Health exchange changing payment process

OLYMPIA – The Washington health exchange is cutting out the middleman between insurance companies and their customers who sign up for individual plans using the agency’s online finder.

In this case, that middle man is the agency itself.

Starting this week, some 155,000 customers who bought individual or family plans through the Washington Health Plan Finder will send their premium payments to the insurance company, not the state agency, which had been collecting from most customers and paying insurers. That was the system the state used since 2013, when it set up the exchange to qualify for federal money under the Affordable Care Act, which some people call Obamacare.

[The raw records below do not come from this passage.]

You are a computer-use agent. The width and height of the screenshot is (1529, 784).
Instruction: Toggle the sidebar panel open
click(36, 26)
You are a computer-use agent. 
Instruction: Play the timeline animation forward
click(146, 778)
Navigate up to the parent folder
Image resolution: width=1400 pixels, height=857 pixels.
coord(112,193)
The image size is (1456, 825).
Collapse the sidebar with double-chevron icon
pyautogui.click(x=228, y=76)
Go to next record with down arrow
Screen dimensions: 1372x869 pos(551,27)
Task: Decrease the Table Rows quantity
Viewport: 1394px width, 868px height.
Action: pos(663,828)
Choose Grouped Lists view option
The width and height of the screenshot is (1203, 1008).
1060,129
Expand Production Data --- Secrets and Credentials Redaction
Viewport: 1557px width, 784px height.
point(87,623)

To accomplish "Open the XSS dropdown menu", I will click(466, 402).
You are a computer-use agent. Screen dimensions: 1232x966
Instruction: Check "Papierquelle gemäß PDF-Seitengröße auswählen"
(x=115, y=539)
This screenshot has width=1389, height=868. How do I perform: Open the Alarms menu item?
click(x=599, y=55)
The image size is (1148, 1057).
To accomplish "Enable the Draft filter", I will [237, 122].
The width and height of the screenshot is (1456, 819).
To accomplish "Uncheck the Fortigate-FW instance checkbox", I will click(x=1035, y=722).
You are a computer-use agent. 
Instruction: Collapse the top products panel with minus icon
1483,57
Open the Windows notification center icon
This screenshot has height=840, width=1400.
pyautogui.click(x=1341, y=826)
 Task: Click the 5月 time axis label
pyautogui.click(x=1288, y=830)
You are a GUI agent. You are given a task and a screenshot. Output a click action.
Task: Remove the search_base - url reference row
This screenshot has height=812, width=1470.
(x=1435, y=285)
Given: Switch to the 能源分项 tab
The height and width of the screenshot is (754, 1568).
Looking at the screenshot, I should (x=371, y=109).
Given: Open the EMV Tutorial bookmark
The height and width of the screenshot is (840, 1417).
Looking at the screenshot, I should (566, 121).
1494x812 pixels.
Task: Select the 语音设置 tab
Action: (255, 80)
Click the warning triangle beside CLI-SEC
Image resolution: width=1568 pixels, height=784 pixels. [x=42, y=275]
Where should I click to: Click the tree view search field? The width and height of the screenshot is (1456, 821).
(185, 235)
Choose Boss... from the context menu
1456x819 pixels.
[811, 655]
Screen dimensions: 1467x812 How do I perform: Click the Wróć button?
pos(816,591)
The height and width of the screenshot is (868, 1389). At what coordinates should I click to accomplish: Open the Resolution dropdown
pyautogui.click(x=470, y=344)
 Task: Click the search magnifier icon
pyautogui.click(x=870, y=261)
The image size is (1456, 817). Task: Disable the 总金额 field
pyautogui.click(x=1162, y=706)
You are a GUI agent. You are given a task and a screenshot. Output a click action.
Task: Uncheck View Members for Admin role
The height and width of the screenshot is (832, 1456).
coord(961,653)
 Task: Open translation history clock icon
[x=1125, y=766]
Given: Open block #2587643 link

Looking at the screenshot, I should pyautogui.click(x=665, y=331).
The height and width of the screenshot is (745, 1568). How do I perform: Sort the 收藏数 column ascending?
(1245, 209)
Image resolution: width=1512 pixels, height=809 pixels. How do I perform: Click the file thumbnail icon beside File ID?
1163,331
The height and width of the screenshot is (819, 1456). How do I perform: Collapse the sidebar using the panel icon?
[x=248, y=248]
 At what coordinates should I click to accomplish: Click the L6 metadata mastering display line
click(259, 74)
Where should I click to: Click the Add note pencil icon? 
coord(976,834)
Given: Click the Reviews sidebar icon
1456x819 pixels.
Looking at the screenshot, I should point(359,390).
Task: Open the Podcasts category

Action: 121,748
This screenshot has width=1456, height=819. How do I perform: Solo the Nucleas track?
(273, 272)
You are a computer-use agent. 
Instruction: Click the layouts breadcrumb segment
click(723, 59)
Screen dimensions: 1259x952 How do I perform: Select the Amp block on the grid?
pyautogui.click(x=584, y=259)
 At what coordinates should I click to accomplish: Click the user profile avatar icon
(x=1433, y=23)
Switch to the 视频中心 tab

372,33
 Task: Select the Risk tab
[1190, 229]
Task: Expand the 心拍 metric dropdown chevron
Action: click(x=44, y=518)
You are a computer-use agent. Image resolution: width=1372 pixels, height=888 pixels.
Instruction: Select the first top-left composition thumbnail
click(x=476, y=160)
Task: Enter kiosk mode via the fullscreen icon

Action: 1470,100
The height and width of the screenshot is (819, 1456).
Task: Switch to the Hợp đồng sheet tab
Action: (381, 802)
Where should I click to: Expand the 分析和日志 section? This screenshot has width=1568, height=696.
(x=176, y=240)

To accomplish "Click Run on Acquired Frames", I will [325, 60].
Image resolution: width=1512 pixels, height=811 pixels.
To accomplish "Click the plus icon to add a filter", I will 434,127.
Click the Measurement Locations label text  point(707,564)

“This change will be beneficial to our customers while also improving account coordination between the exchange and insurance companies,” Pam MacEwan, chief executive officer of the Washington Health Benefit Exchange, said in a news release Tuesday. “By taking the exchange out of the payment process, customers and insurance companies can work directly on any accounting-related issues.”

Last year, the agency handled about $560 million in payments from customers that then went to insurance companies. Over time, about half of all accounts had some issue that put them in a “gray area,” although most were relatively minor like a late or missed payment, said Michael Marchand, an agency spokesman.

In the last two years, some customers experienced “accounting-related issues” in which they paid their premiums to the agency but their chosen insurance company had no record of it, or the state was charging the wrong amount and fixing it took months.

A year ago, the agency acknowledged problems with some 6,000 accounts, many of them involving billing.

Customers will pay the same amount, they’ll just pay it directly to the insurance company, said Caitlin Kuiper, an agency spokeswoman. The change won’t affect any tax credit a customer might be receiving that lowers the premium.

Through 5 p.m. today, customers should make their October payment to the benefit exchange. After that point, they should send their October payment, and all subsequent payments, directly to the insurance company, which will send invoices to the customers. Those who have health and dental coverage from different companies will receive separate invoices, and will make separate payments.

Customers who have problems with billing or payments should first contact the insurance company.

The change does not involve state residents on Medicaid, nor does it affect people who have insurance through an employer that signed up through the exchange.